# [Available data]
*** Begin section ***
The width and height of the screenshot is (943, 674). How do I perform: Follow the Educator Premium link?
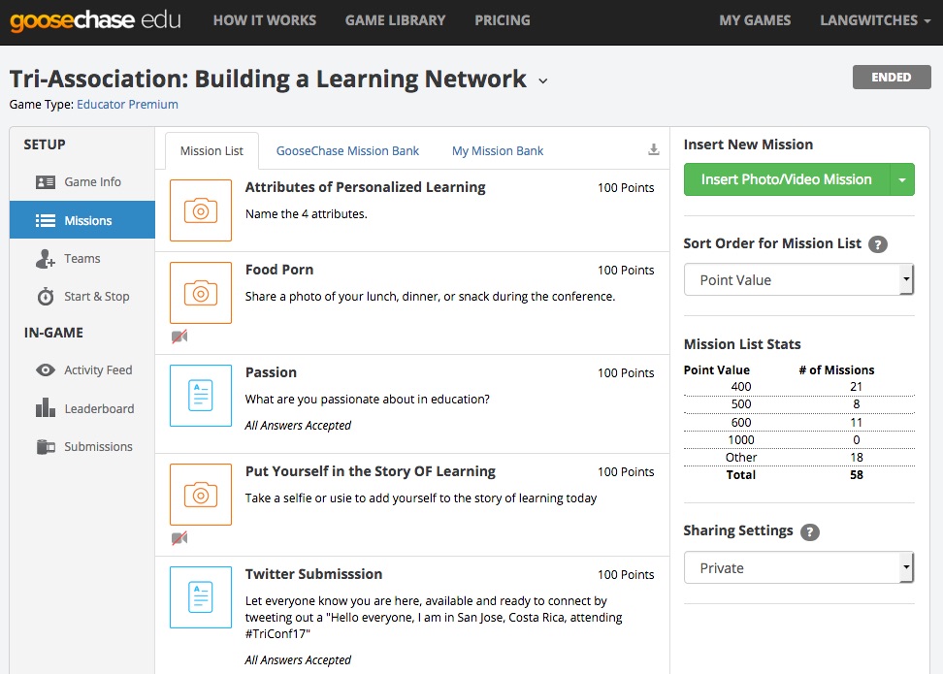point(127,104)
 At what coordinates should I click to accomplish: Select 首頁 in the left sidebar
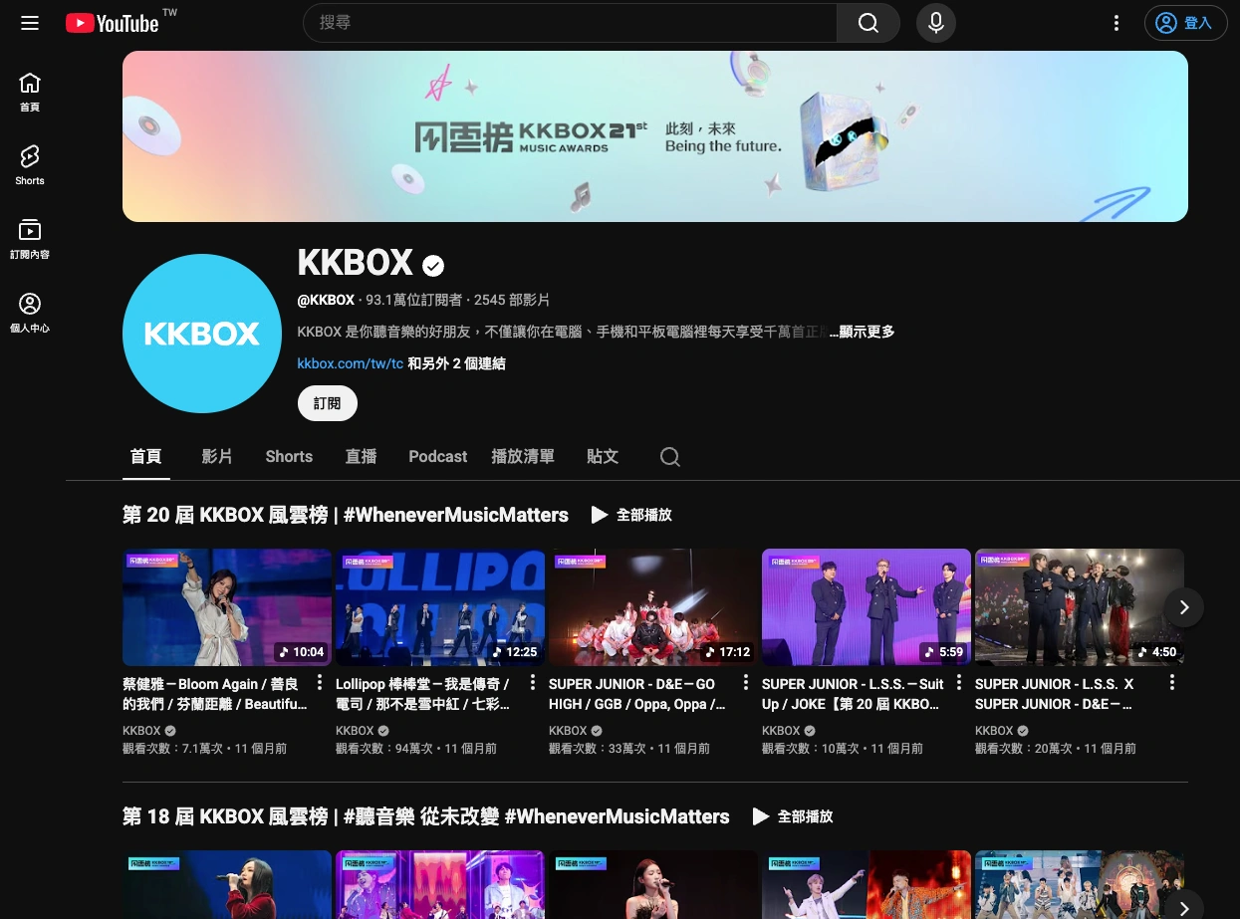[x=30, y=93]
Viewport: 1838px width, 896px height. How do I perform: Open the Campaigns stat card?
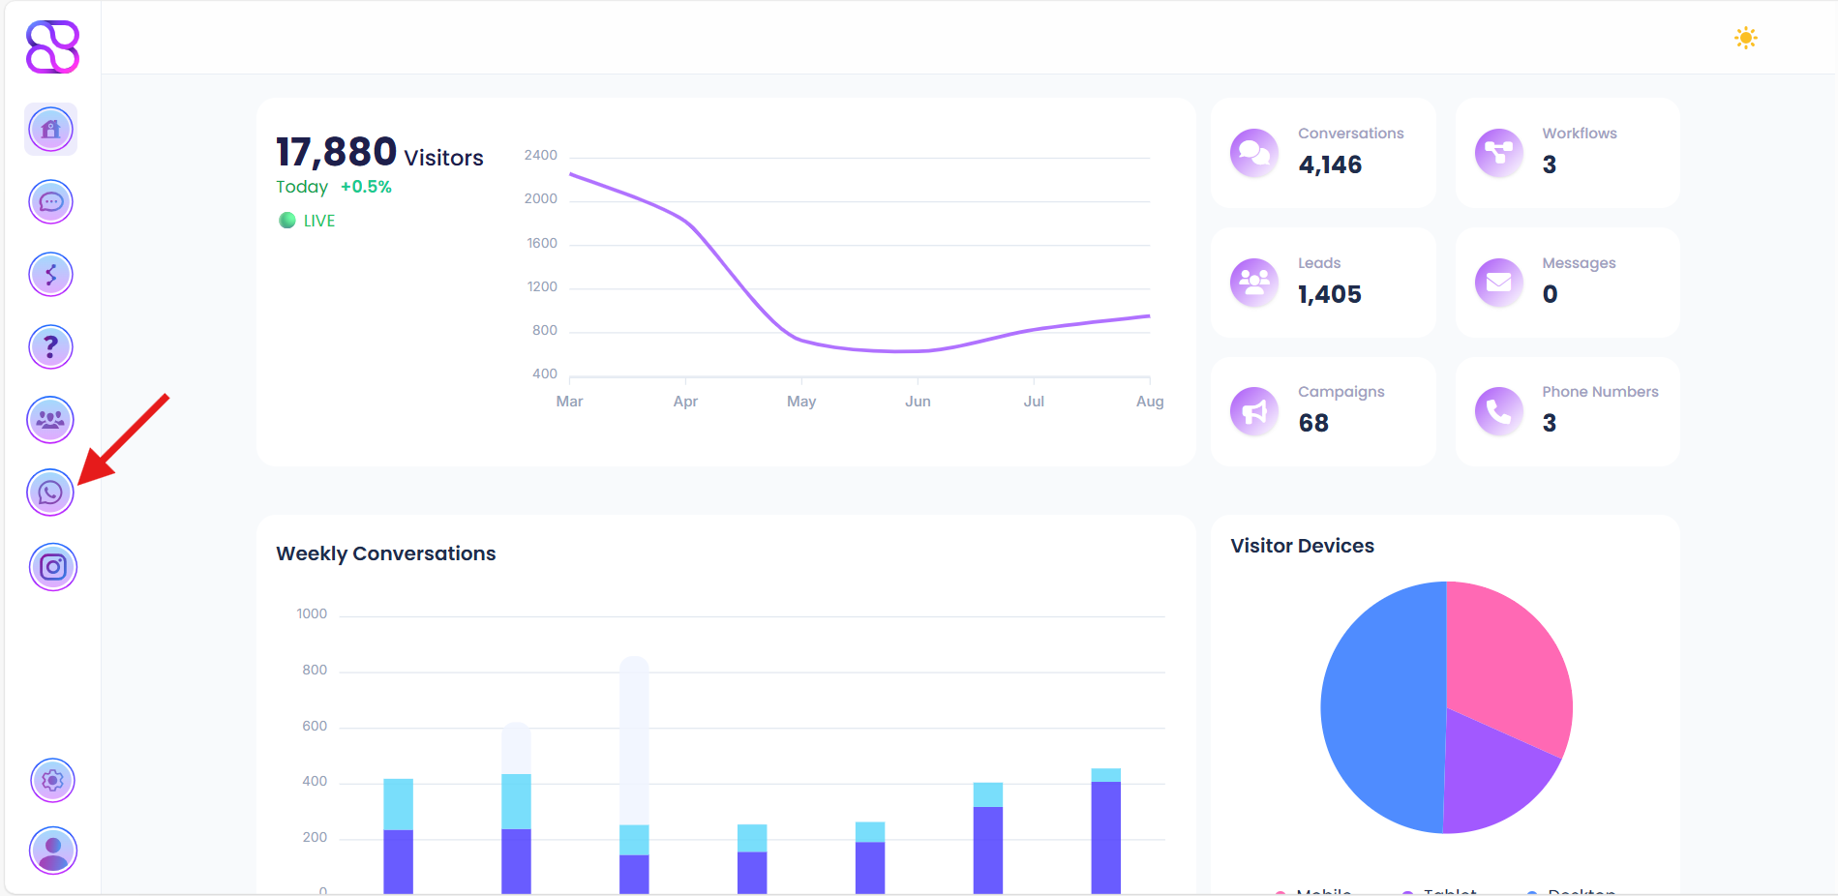(x=1322, y=411)
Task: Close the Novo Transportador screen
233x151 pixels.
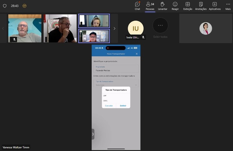Action: [x=137, y=54]
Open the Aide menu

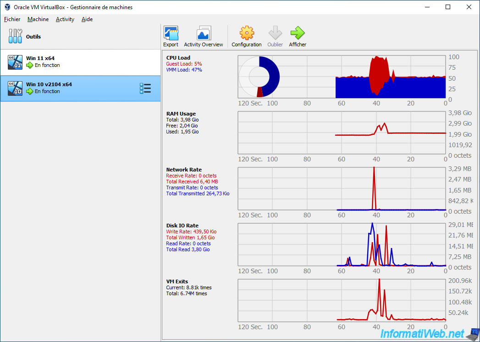click(x=87, y=19)
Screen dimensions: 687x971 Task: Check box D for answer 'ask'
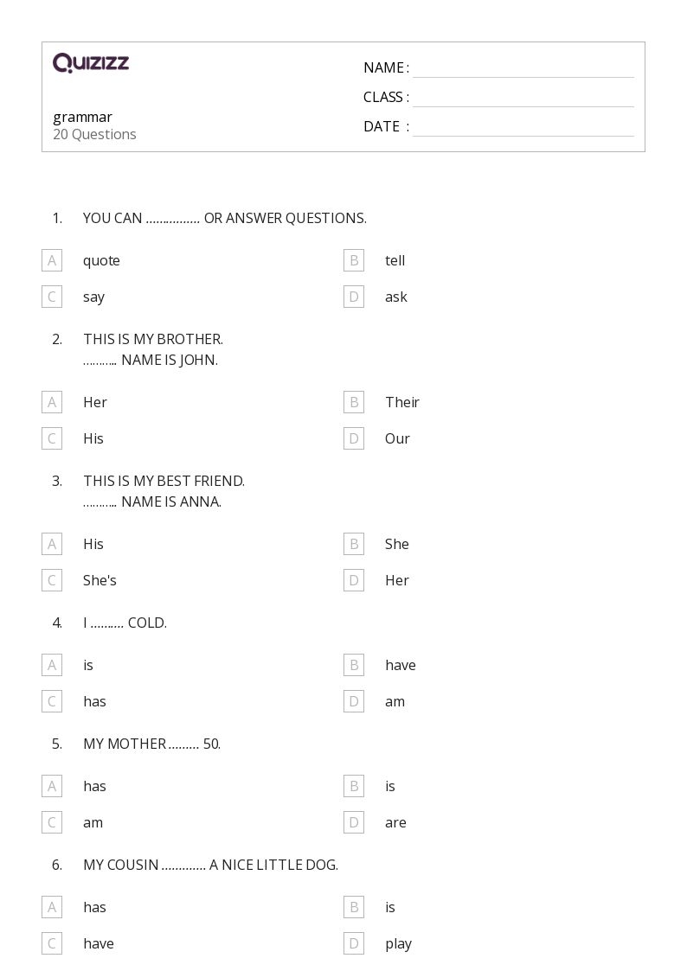[354, 297]
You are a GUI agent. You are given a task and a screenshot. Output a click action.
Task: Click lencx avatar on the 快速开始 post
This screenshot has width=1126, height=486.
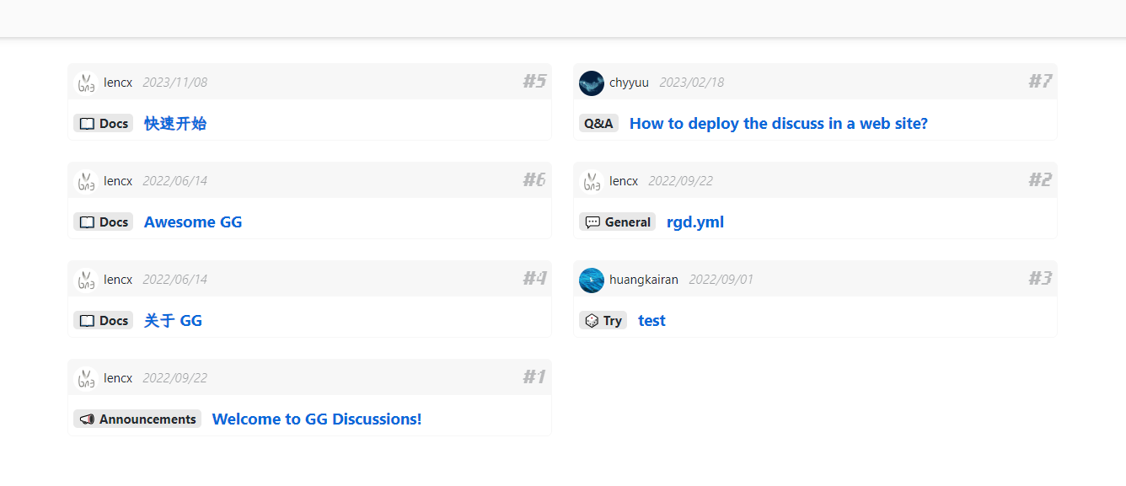(x=86, y=83)
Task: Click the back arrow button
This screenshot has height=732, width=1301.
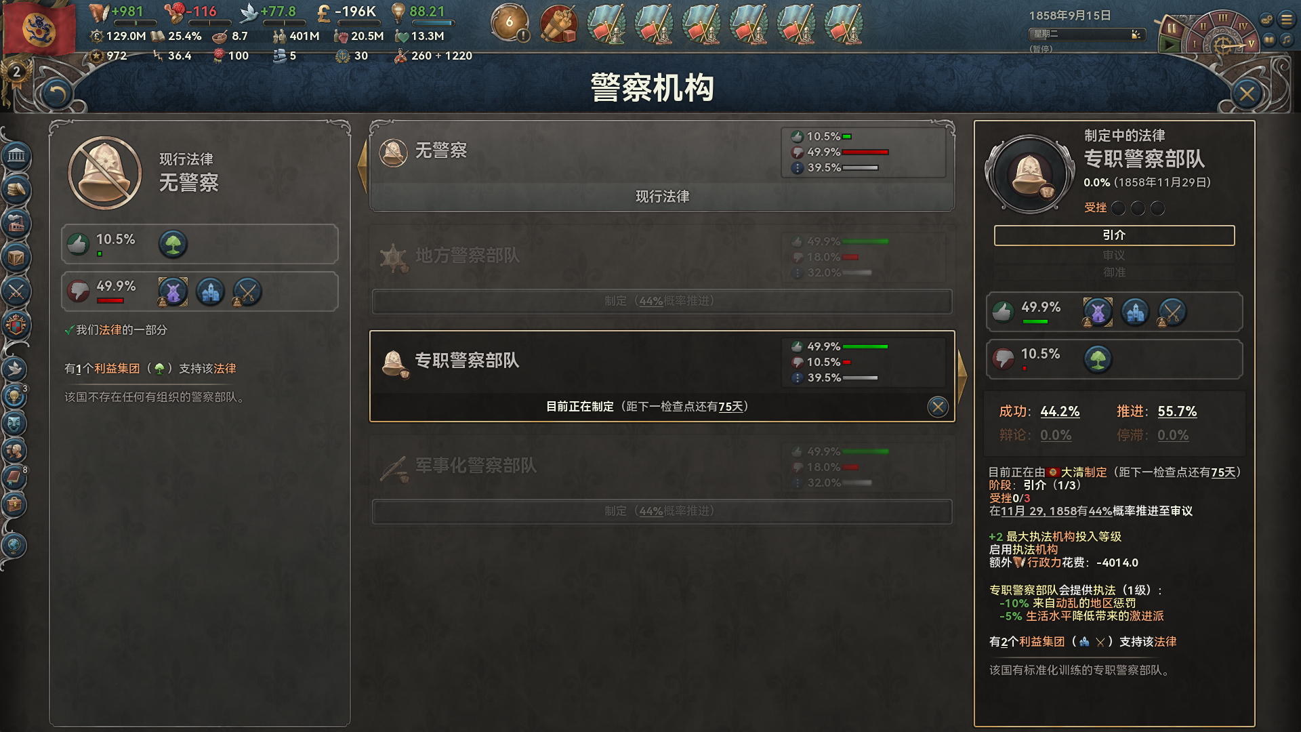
*** End section ***
# [Task requirements]
Please repeat, with no pictures, each line from the start of the records above through the line with "Task: Click lencx avatar on the 快速开始 post", inclusive, and only those.

# [Answer to this problem]
The width and height of the screenshot is (943, 674). How do I perform: Follow the Educator Premium link?
point(127,104)
 At what coordinates should I click to accomplish: Select 首頁 in the left sidebar
[x=30, y=93]
Viewport: 1838px width, 896px height. How do I perform: Open the Campaigns stat card?
(x=1322, y=411)
Task: Close the Novo Transportador screen
233x151 pixels.
Action: [x=137, y=54]
Open the Aide menu

click(x=87, y=19)
Screen dimensions: 687x971 Task: Check box D for answer 'ask'
[354, 297]
You are a GUI agent. You are given a task and a screenshot. Output a click action.
Task: Click lencx avatar on the 快速开始 post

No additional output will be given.